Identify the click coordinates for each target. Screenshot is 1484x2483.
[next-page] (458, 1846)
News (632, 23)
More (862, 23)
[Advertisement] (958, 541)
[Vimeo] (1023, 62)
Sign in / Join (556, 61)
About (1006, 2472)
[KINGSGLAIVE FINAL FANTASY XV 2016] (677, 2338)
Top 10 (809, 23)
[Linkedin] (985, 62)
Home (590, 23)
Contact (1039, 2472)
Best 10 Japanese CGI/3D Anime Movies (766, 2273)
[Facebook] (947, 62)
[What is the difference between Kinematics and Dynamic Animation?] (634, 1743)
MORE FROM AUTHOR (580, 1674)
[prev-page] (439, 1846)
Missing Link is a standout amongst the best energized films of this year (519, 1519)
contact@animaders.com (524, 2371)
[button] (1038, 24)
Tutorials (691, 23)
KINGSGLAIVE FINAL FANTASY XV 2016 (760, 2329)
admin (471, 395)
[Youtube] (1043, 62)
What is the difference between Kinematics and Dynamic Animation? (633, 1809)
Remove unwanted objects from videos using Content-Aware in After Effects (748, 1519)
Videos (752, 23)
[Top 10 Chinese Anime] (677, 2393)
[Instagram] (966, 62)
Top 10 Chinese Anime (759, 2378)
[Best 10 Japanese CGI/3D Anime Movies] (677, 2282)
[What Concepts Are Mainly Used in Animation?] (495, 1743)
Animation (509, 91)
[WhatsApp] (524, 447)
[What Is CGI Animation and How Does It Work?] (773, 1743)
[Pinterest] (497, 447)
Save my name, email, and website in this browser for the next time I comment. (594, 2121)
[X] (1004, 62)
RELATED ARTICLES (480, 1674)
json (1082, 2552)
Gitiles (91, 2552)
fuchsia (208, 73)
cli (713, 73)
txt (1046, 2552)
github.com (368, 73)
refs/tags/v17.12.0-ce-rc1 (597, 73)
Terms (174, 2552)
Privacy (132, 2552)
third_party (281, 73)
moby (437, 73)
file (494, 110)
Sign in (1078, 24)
------------------------------------------------------------------------
# Instructions for the task
Wherever a line of the data holds "Movies", copy that line.

# Exercise result
Best 10 Japanese CGI/3D Anime Movies (766, 2273)
[Best 10 Japanese CGI/3D Anime Movies] (677, 2282)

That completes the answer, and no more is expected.